**Texto de leitura:**
• • • • •
Louquética

Incontinência verbal

terça-feira, 19 de novembro de 2013

As mentes que gritam




Minha amiga, Mais-Que-Irmã, veio à minha casa ontem à noite, dizendo que queria se suicidar, mas que não queria morrer agonizante, com dor ou aos poucos. Disse que eu era a única pessoa que poderia compreendê-la.
Jogou-me à cara os pactos adolescentes que fizemos, de dar um jeito de libertar da vida qualquer uma de nós duas que se visse presa a uma cama, a uma doença, a uma enfermidade que limitasse nossa existência a um estado vegetativo. Disse-me, depois, que ela era tetraplégica do juízo, que sabia que a esquizofrenia tinha controle, mas não tinha cura e que já estava cansada de dez anos de psicanálise, dez anos de psiquiatria e dez anos de remédios que lhe deixavam gorda e parada, com um sono que não dá descanso.
Ela me pediu para apelar a Thales por um opiáceo, ou que eu procurasse Marcel com o mesmo fim. Ela deve lembrar-se das visões românticas que os nossos amigos drogados da universidade nos falava, de ‘morrer de prazer’ na codeína, na morfina, em qualquer coisa do gênero.
E eu ouvi tudo.
• • • • •
Registros de dados salvos:
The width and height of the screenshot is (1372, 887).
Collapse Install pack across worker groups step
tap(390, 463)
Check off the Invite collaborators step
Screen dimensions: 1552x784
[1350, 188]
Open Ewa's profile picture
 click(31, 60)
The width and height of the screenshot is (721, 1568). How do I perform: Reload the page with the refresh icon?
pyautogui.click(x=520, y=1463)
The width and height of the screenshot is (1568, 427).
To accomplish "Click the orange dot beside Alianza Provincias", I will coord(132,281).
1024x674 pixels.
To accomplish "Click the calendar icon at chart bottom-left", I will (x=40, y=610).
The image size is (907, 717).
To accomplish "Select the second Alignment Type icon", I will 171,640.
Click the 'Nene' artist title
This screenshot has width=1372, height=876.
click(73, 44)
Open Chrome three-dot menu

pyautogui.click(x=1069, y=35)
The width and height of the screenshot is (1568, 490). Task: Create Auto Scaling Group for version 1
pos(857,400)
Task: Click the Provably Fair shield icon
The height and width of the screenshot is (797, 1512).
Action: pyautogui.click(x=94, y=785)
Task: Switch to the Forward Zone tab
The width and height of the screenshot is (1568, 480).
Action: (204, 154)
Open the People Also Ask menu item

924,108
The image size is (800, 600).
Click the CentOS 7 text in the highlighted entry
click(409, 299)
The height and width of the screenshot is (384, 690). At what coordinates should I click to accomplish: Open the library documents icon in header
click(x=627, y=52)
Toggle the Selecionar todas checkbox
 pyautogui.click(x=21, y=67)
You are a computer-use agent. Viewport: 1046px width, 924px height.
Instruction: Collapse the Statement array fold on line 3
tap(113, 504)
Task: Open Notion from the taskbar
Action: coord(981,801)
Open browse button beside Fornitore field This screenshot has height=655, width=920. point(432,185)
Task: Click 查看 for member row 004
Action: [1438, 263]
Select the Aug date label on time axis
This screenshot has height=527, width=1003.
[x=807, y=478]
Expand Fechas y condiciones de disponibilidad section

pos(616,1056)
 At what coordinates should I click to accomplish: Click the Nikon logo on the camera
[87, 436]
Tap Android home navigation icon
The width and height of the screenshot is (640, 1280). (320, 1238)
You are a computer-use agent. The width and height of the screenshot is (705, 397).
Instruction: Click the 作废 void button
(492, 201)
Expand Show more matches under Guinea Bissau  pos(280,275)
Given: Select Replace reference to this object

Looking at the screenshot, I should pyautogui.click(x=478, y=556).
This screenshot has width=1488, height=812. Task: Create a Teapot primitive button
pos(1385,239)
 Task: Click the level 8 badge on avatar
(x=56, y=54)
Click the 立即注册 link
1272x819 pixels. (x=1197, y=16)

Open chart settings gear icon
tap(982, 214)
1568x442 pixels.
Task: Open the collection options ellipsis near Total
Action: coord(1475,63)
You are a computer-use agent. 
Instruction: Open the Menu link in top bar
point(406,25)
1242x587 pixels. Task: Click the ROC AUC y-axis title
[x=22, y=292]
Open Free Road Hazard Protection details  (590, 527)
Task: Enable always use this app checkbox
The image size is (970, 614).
• • • • •
**Tarefa:** Retome o relato sobre a amiga Mais-Que-Irmã e continue-o logo após a última frase.

**Resposta:**
Ela fez questão de vir aqui a pé, tendo percorrido uns seis quilômetros, coisa que eu, que me julgo normal, tento fazer na academia em tempos de TPM exacerbada, porque preciso refrear a ansiedade causada pelos hormônios.
Foram horas angustiantes.
Ela dizia que ouvia vozes do mesmo jeito, há dez anos, que era como ter um rádio na cabeça, eternamente ligado num mesmo programa. Digo, de passagem, que o programa que ela ouve é de violência e gira em torno da morte do pai, da mãe e dos dilemas morais. Os pais dela estão vivos, donde há que se deduzir o medo do luto.
Depois de um tempo ela disse que as vozes silenciaram.
Ela estava indecisa: foi à cozinha, escolheu uns alimentos, depois me viu servir o jantar ao meu tio e quis experimentar. Pediu pimenta calabresa e experimentou o prazer da comida com uma taça de vinho que lhe deixou em torpor. Pronto: silêncio na cabeça.
Conversamos mais: entendi que ela busca um esteio, que vem à minha casa porque lhe passo segurança e não vou abandoná-la à própria sorte, como muitas vezes eu já provei. Também não faço observações dolorosas e sei que na análise (assim como eu) transferimos para a analista a amiga que fomos uma da outra. Temos a mesma analista, aliás, tivemos, porque estou longe há mais de um ano.
A doença psíquica de minha amiga me cansa.
Os vícios dos meus amigos me cansam.
A covardia e teimosia de outros amigos me cansam também.
Porém, muito raramente algum deles acolhe o meu cansaço. Não sou mais forte que eles, também tenho angústias. Fico feliz, porém, por atenuar os problemas que eles carregam, apesar dos cansaços; e tenho profundo respeito pelas coisas boas que vivemos juntos.
Para viver é preciso coragem mesmo. Aceitar a missão da existência não é para fracos. E todos somos frágeis, mas não fracos.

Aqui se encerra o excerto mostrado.